# Was Clinton the Bomb!!



## Guest (Sep 22, 2004)

You know, all this bull****ting about Kerry and Bush has got me to thinking. What do you guys think about the last persdident of the US, you know, the guy who cut the US deficite in half while he was in office, who never had problems like this?? What would've happened if Gore was elected, due to Florida's **** up???


----------



## Brad Anderson (Apr 1, 2002)

Clinton was a joke. He just didn't do anything. Sat in the oval office and got hummers. Hmmmm... must've been rough.

My opinion, Alan Greenspan for president. He is the only one who has a remote idea whats going on. Just make sure Colin Powell is part of your cabinet too.


----------



## Ryan_Todd (Apr 11, 2004)

that just might be the key. when they don't do anything they must not spend money. which would result in a surplus. nothin wrong with a hummer every now and then.


----------



## Southwest Fisher (May 14, 2004)

Althoug I'm not overly worried about hummers either, I must say that if doing nothing guaranteed administrative success, then Hoeven would be the greatest Governor ever! Hmm, no, I know a few people on this forum who would dispute that.


----------



## Niles Short (Mar 18, 2004)

Todays last body count 1,037. I am glad and poud to have such a fearless former National Guardsman? - that knows how to lead a country and balance a budget at the same time


----------



## Brad Anderson (Apr 1, 2002)

Can't please everybody all the time.

Just remember the people elect the president. So who do you blame, EVERYBODY.


----------



## njsimonson (Sep 24, 2002)

I blame the Chad family.

You know...Hanging Chad, Dimpled Chad, Perforated Chad, Three-Quarter Chad, and lets not forget Pregnant Chad. Dang the whole lot of 'em!


----------



## Militant_Tiger (Feb 23, 2004)

"Just remember the people elect the president. So who do you blame, EVERYBODY."

Not in 2000 they didn't.


----------



## Brad Anderson (Apr 1, 2002)

how so??


----------



## tail chaser (Sep 24, 2004)

What a forum! were can you bash the gov Hoeven talk about hummers and national polotics all at the same time. Nodak outdoors has it all!

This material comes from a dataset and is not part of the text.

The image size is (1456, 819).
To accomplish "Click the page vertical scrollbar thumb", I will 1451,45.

Gore did win the popular election if you don't know that I feel sorry for you. I can't have a battle of witts with an unarmed person.

Clinton was at least in the office when he was getting worked on instead of Jr who has been on vacation more than any other president in history.

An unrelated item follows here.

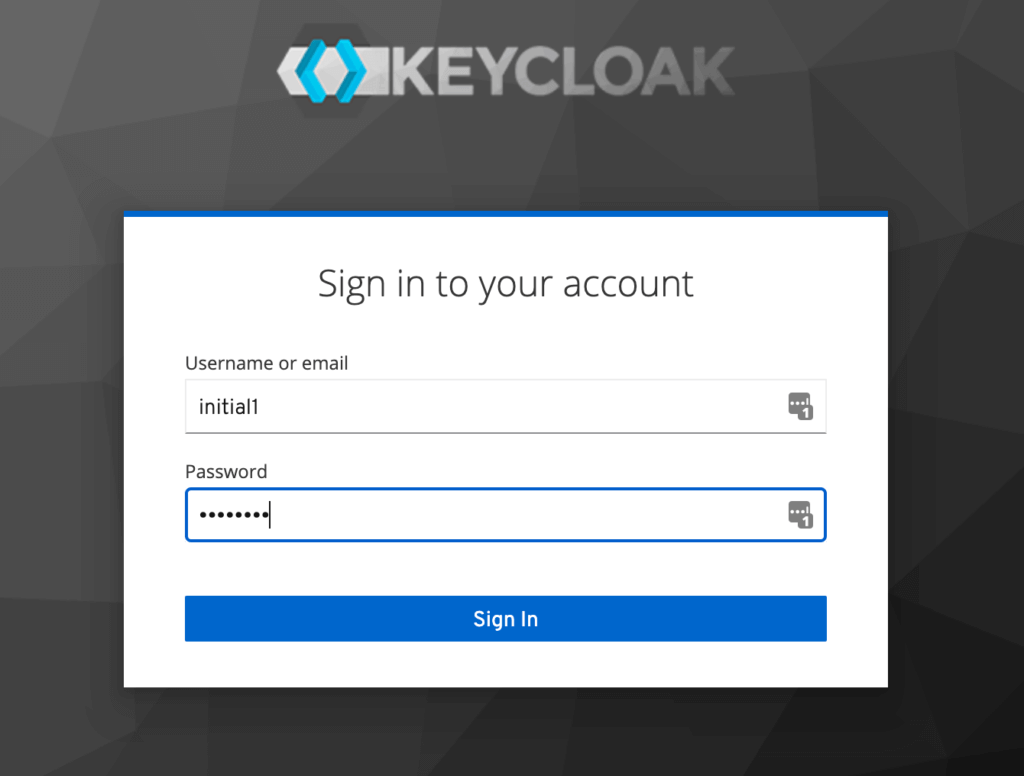Image resolution: width=1024 pixels, height=776 pixels.
Task: Click the Sign In button
Action: [505, 618]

Its not Jr that scares me its the Dick that really worries me, Haliburton an oil company, how long before you have to stop at the local Haligas to fill up the boat or hunting rig. They are already in the food service industry whats next?


----------



## racer66 (Oct 6, 2003)

He won it the way every other candidate does, HE GOT THE MAJORITY OF THE ELECTORAL VOTE. By the way, your buddy Clinton gave more no bid contracts to Halliburton than Bush has, so whats your point. Sorry for the caps guys.


----------